The UK has seen an explosion of interest in eating out over the past few years but how long can this growth be sustained? With significant headwinds ahead, Nectar’s James Moir looks at how operators can stand out from the competition.
We’re eating out more than ever before, with research over the past few years showing continued increases in frequency of eating out and spend per head.
New formats are being launched and delivery systems are making restaurant access even easier. Meanwhile, consumer trends suggest a widespread shift towards spending on experiences, rather than material goods, which could prove to be a further boon to the industry.
Things have been good for restaurants in recent years. It’s mostly been a story of relentless growth. But trickier times could lie ahead.
Preparation is vital
According to research we carried out, a third of consumers plan to spend less on eating out in 2017. Consumer spending figures don’t look good either. While recent Office of National Statistics (ONS) data painted a positive picture of the hospitality industry, its overall message was stark. This was the worst quarterly spending performance since the mid-1990s.
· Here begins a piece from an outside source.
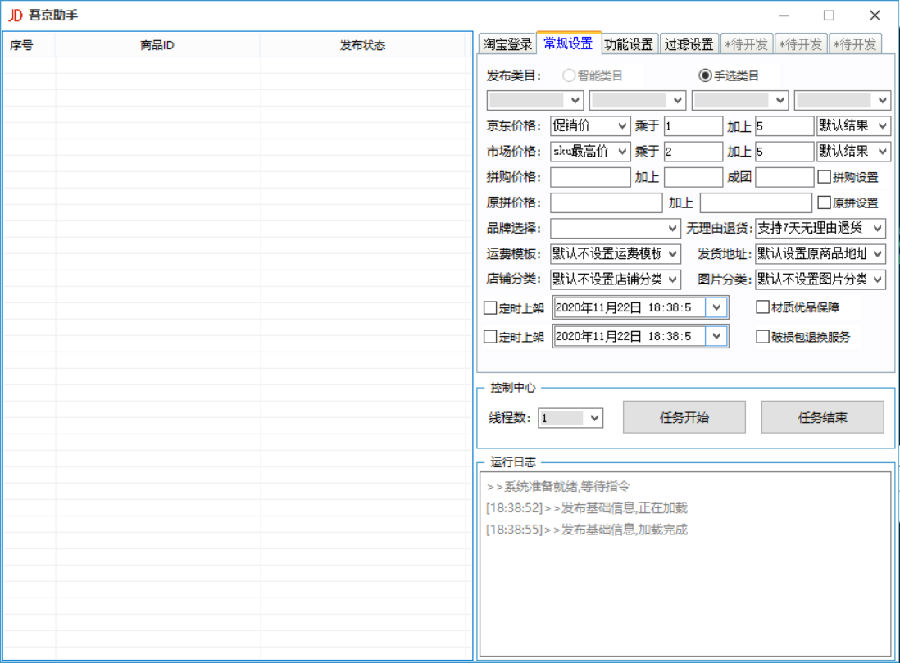Open the 过滤设置 tab
900x663 pixels.
688,44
Commentators reckon that higher inflation and the weak pound are finally starting to hit household spending, as retailers pass increasing costs on to shoppers. Economists suggested that after a surprisingly resilient response to the Brexit vote, a slowdown could be ahead.
So what does all this mean for the eating-out sector?
The received wisdom is that as people rein in spending, they will revert to what they know. Special restaurant trips will reduce as consumers treat themselves less. The restaurants that have established themselves in the routine, or sit firmly among the favourites, will feel less of an impact. As will those who clearly offer value.
Either way, given the boom in recent years, it could well be that the industry feels the impact less, but preparation is necessary.
Becoming part of the routine
While we enjoy these more positive days, becoming part of consumers’ routine now will serve restaurants well in the long term.
The focus on attracting new customers must continue, but equal attention should go towards engaging those diners you’ve already reached.
Do you have a compelling reason why they should come back? While you’re often only as good as your product, there are savvy ways to make sure customers do return.
The answer, as so often, lies in your ability to understand your diners. And that relies on crucial data capture.
Do you know what initially brought the diner to you? Do you know when they generally eat with you? Do you know what rewards they like?
A small, independent restaurant naturally knows this. A good restaurant manager and waiting staff will remember their regular diners, what they like to eat and drink, when they like to visit, perhaps even their birthday.
The restaurant, therefore, knows exactly how that customer likes to be treated, how they’ll respond to offers, or when they should receive a free drink for a special occasion.
Bigger restaurant chains don’t have the luxury of a personal relationship. Managers and waiting staff often have to deal with hundreds of diners each day. The high staff turnover also means that any knowledge built up is lost quickly.
So data is key. It enables you to build a complete view of your diners, be they visiting your high-street outlets or getting food delivered to their sofa. And that means you can find ways to become part of their routine.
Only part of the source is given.